What does all of this mean? Is it normal? I am betting so. But it certainly does recall those initial pangs of subtle trepidation I first experienced when pregnancy test number two revealed yet again that solid pink line: sharing the love. How does a mama who has experienced everything about mommying--pregnancy, birth, mothering--with one child not feel guilt about sharing such sacredness with another? It feels almost like cheating on the first.

Melodramatic? Perhaps. But, these are real anxieties, that while slowly fading as the months tick away, remain present nonetheless.

So, how does a mommy share the love--that smothering, doting, gooey love that's gushed all over the first with the second and subsequent bundles of joy? Will my little Noah feel shortchanged and left out the decision making process--after all, he had no vote here!? Will he harbor feelings of abandonment and isolation, regress and insist on learning the alphabet Z thru A?

Think I'm being melodramatic, again? Perhaps. But these are tangible fears that I sometimes think about. That is, when I remember I'm pregnant anyway.

11.13.2010

London, Ontario, Here We Come.

Downtown London, Ontario in the fall.

It doesn't have the fancy metropolitan flare of say, moving to London, U.K.--where we were seriously considering taking up residence before Noah Finn was born. My how things change when children come into the picture. Don't get me wrong--we'll always be city slickers--and perhaps even move back to Los Angeles after our great northern adventure peters out, if it does--but there has come a time, now, when we're yearning for a little slower pace and this job offer couldn't have come at a more useful time.

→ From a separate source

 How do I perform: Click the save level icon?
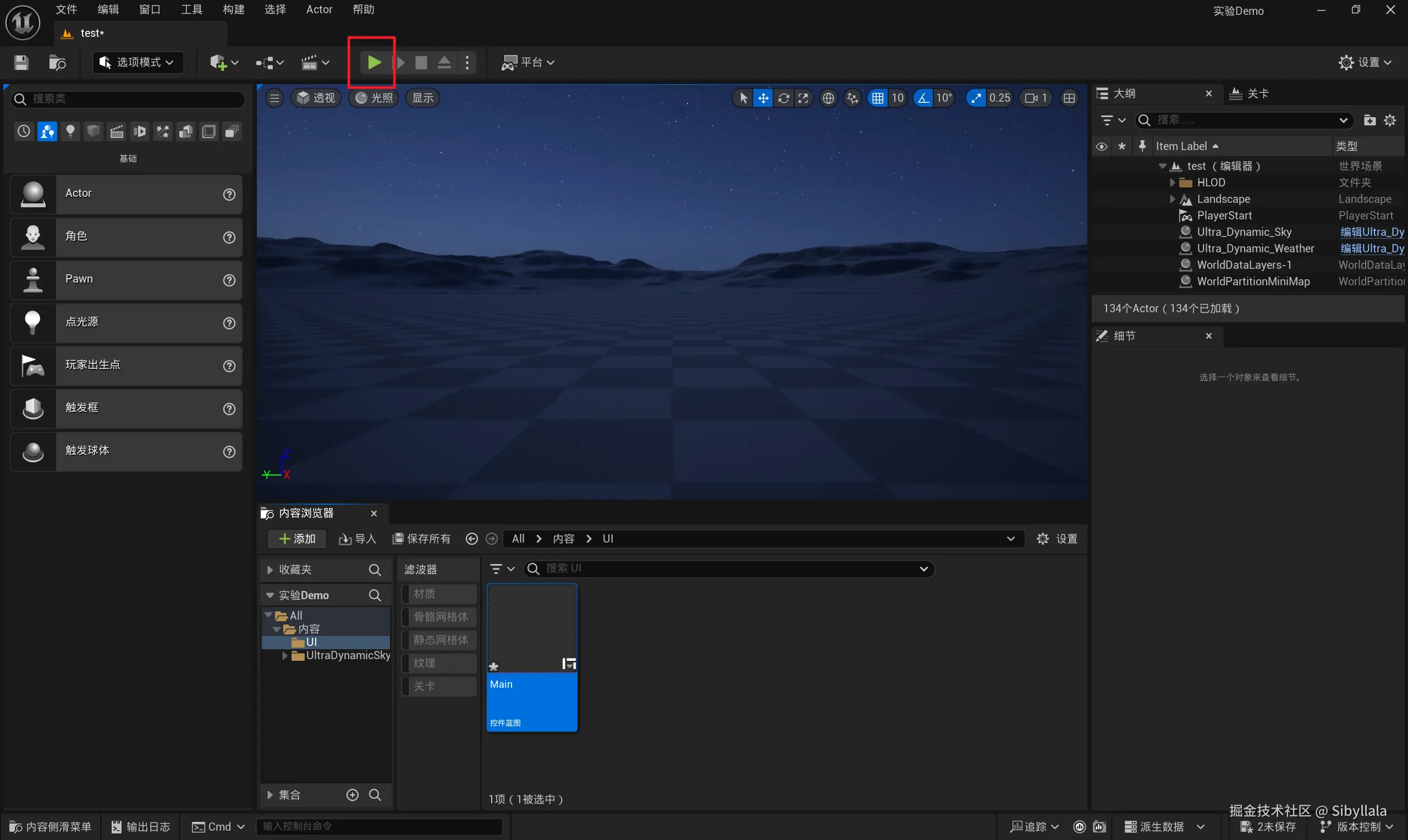[x=21, y=62]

Everything that has occurred since Dean and I moved out to California in 2001, has seemed to happen serendipitously: Dean's initial job offer at a little studio in Burbank, my ditching the Peace Core to join him, our subsequent three homes (with the exception of our most recent Malibu madness), the timing of our wedding, the pregnancy and birth of Noah Finn, the new pregnancy, this new job offer and, now, the move to London. We feel lucky, fortunate even, to have had such a rosy decade here in the City of Angels. It feels strange, unfaithful even, to be considering any other place to call home. Lest we venture on to our next stop in a little less than month. I hope it treats us as well.

11.06.2010

Falling Into Fall.





It feels like we're falling a bit around here--from place to place, from friends to friends, with no home, from summer to fall. Our time spent with Caro and family in Pasadena has been wonderfully refreshing and at times overwhelmingly exhausting in the best of ways. It's not just us here in this Bungalow Heaven abode. Another family and mutual friends who also have a toddler and tons of transition are passing through too--they are transitioning back into L.A. from a stint spent in Oregon and we are transitioning out of L.A. to a cold a wintry Canadian wonderland after 10 toasty years spent pacific-side.

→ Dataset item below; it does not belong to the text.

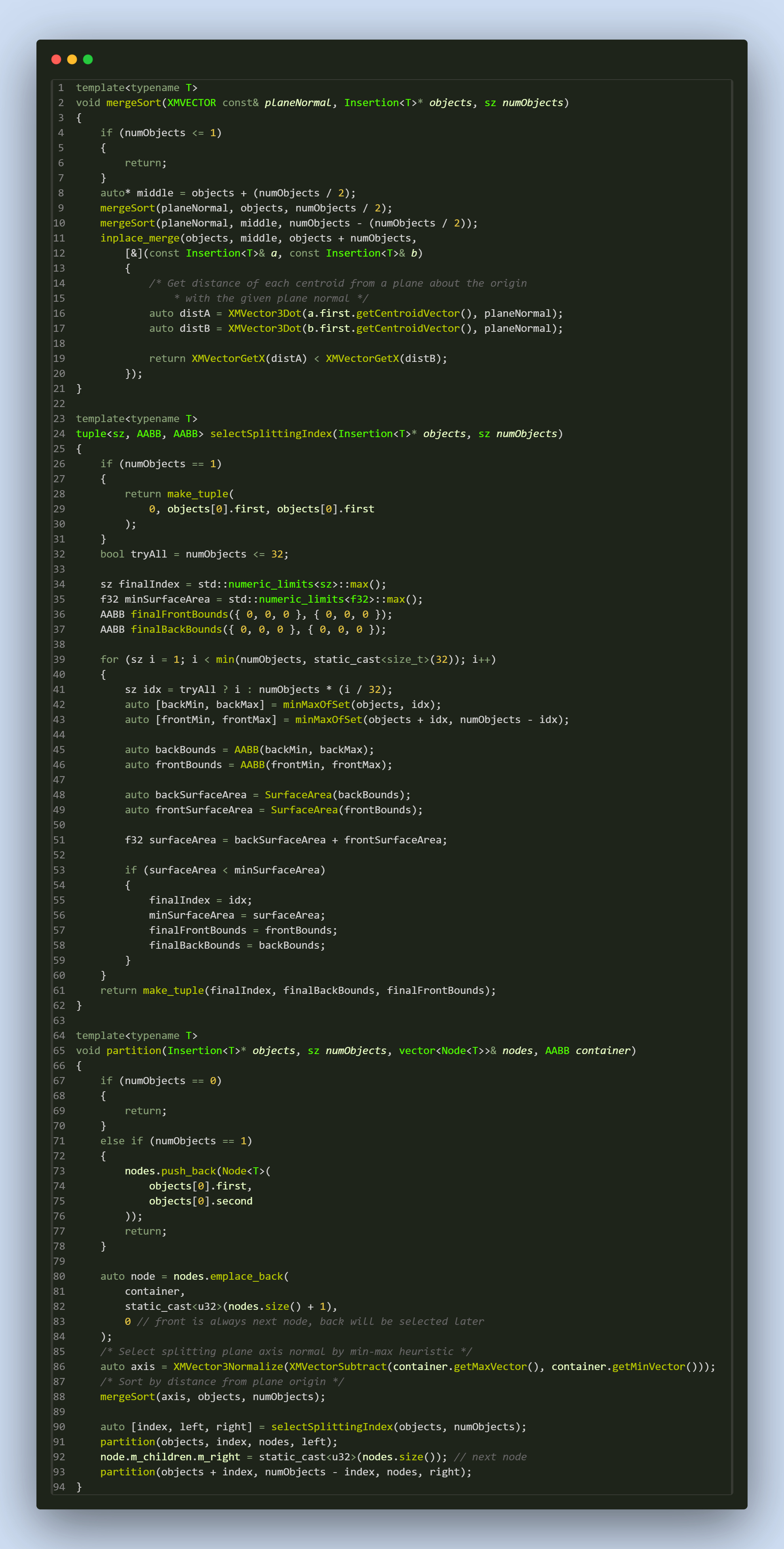Viewport: 784px width, 1549px height.
Task: Click the mergeSort function name on line 2
Action: click(133, 103)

Five adults (one of the Papas is filming in Detriot for several weeks) and three toddlers makes for lots of crazy action--tears and tantrums, spills and screams, running and hopping and colliding and chaos--most of the time--from 6:30 a.m. until around 8:00ish at night. But it's lovely to be among friends and mamas and babies and love, lots of love. While one of the Papas cooks incredibly delectable and wholesome meals, we otherwise eat together, clean together and run after the wild wildebeests together. I've always yearned for the communal camaraderie of group living and it's more fun than I ever had imagined.

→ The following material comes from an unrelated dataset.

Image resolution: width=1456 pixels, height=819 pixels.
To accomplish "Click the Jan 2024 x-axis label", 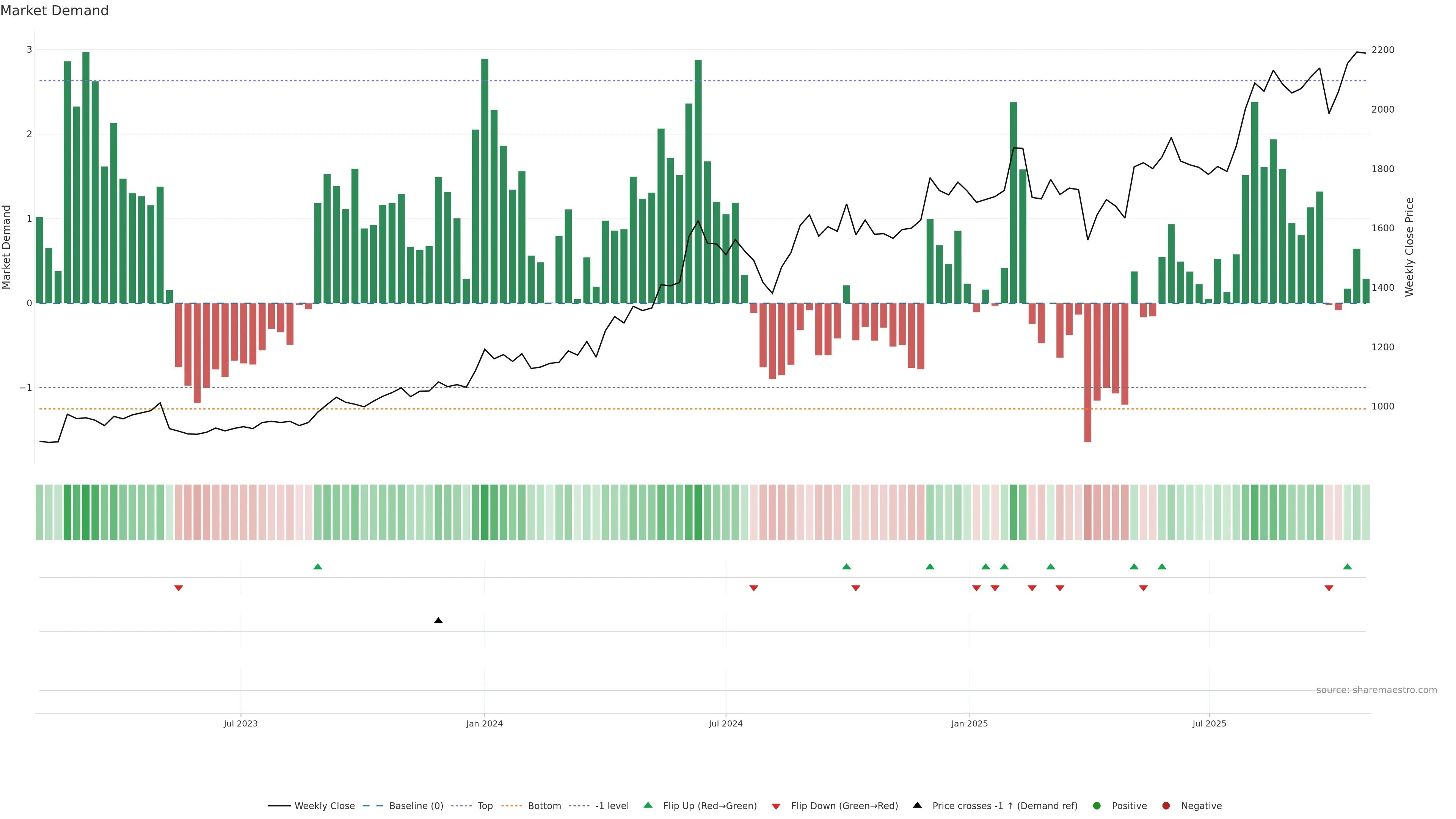I will [485, 723].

As for how we have been passing our time here, well, October passed like a spook in the night. We pumpkin patched and pumpkin carved, we tricked and we treated; we fell into fall. And, geesh, now it's November. With less than a month or so to go before the big move, my belly is progressing into the second trimester much quicker than I'd like it to. It is already time to go shopping for the ever beloved maternity pants. But wherever will I find a snowsuit in my size?